> [TASKS TO PERFORM]
a) In the passage about Point Blank, who did Marvin call a meeting with?
b) In the passage about Point Blank, which novel was the film adapted from?

John Boorman1961-1970Film NoirThrillerUSA

John Boorman – Point Blank (1967)

Point Blank is a 1967 American crime film directed by John Boorman, starring Lee Marvin and featuring Angie Dickinson, adapted from the crime noir pulp novel The Hunter by Donald E. Westlake, writing as Richard Stark. Boorman directed the film at Marvin’s request and Marvin played a central role in the film’s development and staging. The film was not a box office success in 1967 but has since gone on to become a cult classic, eliciting praise from such critics as film historian David Thomson.

Production
Director John Boorman met Lee Marvin while on the set of The Dirty Dozen in London. Boorman and Marvin talked about a script based on the book The Hunter. Both hated the script but loved the main character of Walker. When they agreed to work on the film, Marvin threw the script out the window. Marvin called up a meeting with the head of the studio, the producers, his agent and Boorman. Boorman recalls, “[Marvin] said, ‘I have script approval?’ They said ‘yes’. ‘And I have approval of principal cast?’. ‘Yes’. He said, ‘I defer all those approvals to John [Boorman].’ And he walked out. So on my very first film in Hollywood, I had final cut and I made use of it.”

> [COLLECTED DATA]
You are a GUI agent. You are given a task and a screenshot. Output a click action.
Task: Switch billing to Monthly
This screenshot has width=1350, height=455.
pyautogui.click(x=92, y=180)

> [ANSWERS PER TASK]
a) The head of the studio, the producers, his agent, and Boorman.

b) The Hunter, by Donald E. Westlake, writing as Richard Stark.